Pentagon research chief: AI is powerful but has critical limitations
- By Mark Pomerleau
- May 04, 2016
Artificial intelligence has gained serious traction within the technology community as a solution for complex problems, though the head of the Pentagon’s top research arm is cautioning against it as a panacea.
“At DARPA today when we look at what’s happening with artificial intelligence we see something that is very, very powerful, very valuable for military applications, but we also see a technology that is still quite fundamentally limited,” Arati Prabhakar, director of the Defense Advanced Research Projects Agency, said at the Atlantic Council on May 2.
One example Prabhakar provided as a critical limitation is in image analysis. While artificial intelligence and machine learning systems are statistically better than humans at identifying images – and sifting through thousands of images in seconds – “the problem is that when they’re wrong, they are wrong in ways that no human would ever be wrong,” she said, providing a picture of a baby holding a toothbrush that a machine identified as a baseball bat. “I think this is a critically important caution about where and how we would use this generation of artificial intelligence.”
Many people within government have urged making more use of automation and intelligent systems to increase efficiency as data sets get exponentially bigger and as a way to operate at “cyber speed.” “We have organizations and machines that are capable of sharing information automatically, but … we need more machines to be able to automatically ingest it and act on it,” Philip Quade, special assistant to the director for cyber for the NSA’s Cyber Task Force, said last month.
Researchers have already developed cognitive systems to help humans sift through large data sets and identify objects of interest, such as mines beneath the ocean’s surface. Such developments will become ever more important as DOD increases use of unmanned systems. One example: upping the number of unmanned aerial ISR sorties by nearly 50 percent by 2019. “So if you look at what we collect in the Air Force, we used to collect [megabits] but now we’re collecting terabytes of data every day. It’s the equivalent of – just in full motion video – of two NFL seasons a day and analyzing it all,” Lt. Gen. Robert Otto, deputy chief of staff for Intelligence, Surveillance and Reconnaissance for the Air Force, said in February at an AFCEA NOVA luncheon. “My predecessor talked about we’re swimming in sensors and drowning in data but that’s only true if you can’t analyze everything.” For Otto, tagging metadata and leveraging automation and big data analytics will better enable human’s operations.
“There’s a criticism about the intelligence services are not connecting the dots.
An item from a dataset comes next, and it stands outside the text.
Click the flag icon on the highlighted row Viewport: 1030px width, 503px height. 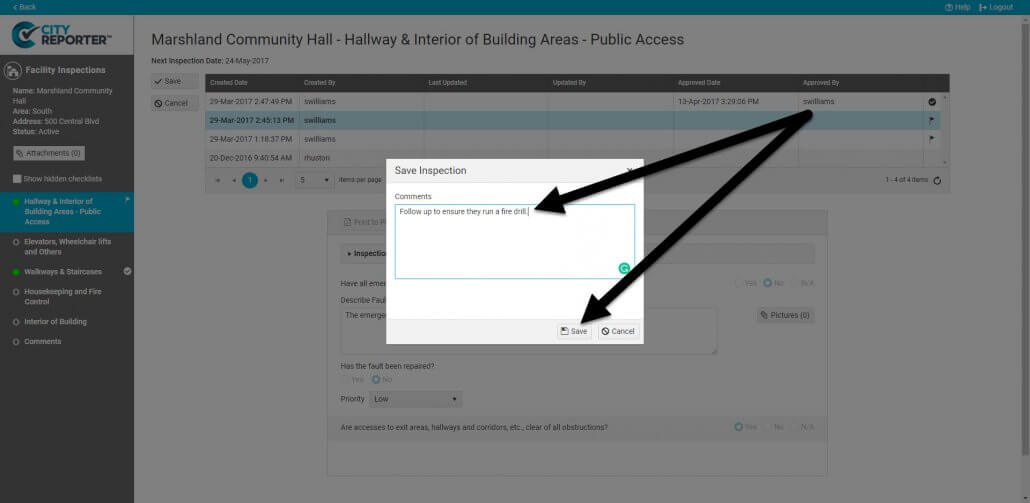tap(932, 120)
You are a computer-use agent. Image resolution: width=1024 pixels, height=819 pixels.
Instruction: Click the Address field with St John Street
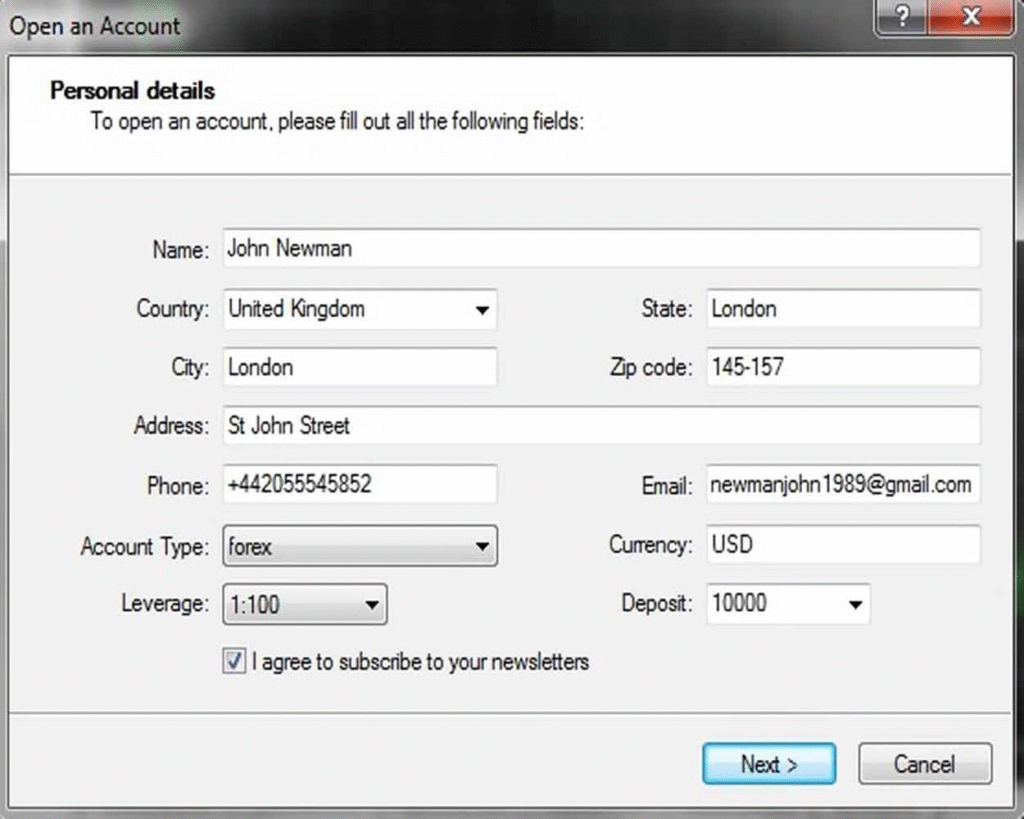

I think of how big data might be able to change that equation – connect dots that I’m not even thinking about – and then once we connect enough dots, it rises to a level that it hits a trigger that says, ‘Hey Bob, you should look at this,’ and then we can put our attention where it needs to go,” he said, noting that the situation is similar for the intelligence community.
Prabhakar acknowledged the high hopes for big data and analytics in optimizing human performance but was cautious in the capabilities of machines to provide all the answers. “I’m having trouble imagining a future where a machine will sort of tell us what the right thing is to do,” she said.
But that doesn’t mean improvements in AI can’t be very useful. “Now, of course at DARPA when we see those limitations we think, ‘Gee that’s going to be the next opportunity to drive the technology forward,’” she said. “So today, the other thing that we’re doing in addition to applying the first and second waves of AI is making the investments that we hope will create that third wave of artificial intelligence in which machines can explain themselves to us and tell us what their limitations are in which they can help us build causal models of what’s happening in the world. Not just correlations, but understanding causality in which they start learning how to take what they’ve learned in one domain and use it in different domains, something that they can’t really do at all today.”
For Prabhakar, deploying AI will have to be in the right place at the right time. “We have to be clear about where we’re going to use the technology and where it’s not ready for prime time, where it’s not really ready for us to trust it,” she said. “I think it’s just important to be clear-eyed about what the advances, in for example, machine learning can and can’t do,” she said, offering two simple examples: Artificial intelligence can be useful in the aerial domain countering a new radar signal and providing friendly aircraft with a new jamming profile immediately, while a self-driving car that needs to make determinations based upon sophisticated image understanding might be “imperfect in some dangerous ways.”
Mark Pomerleau is a former editorial fellow with GCN and Defense Systems.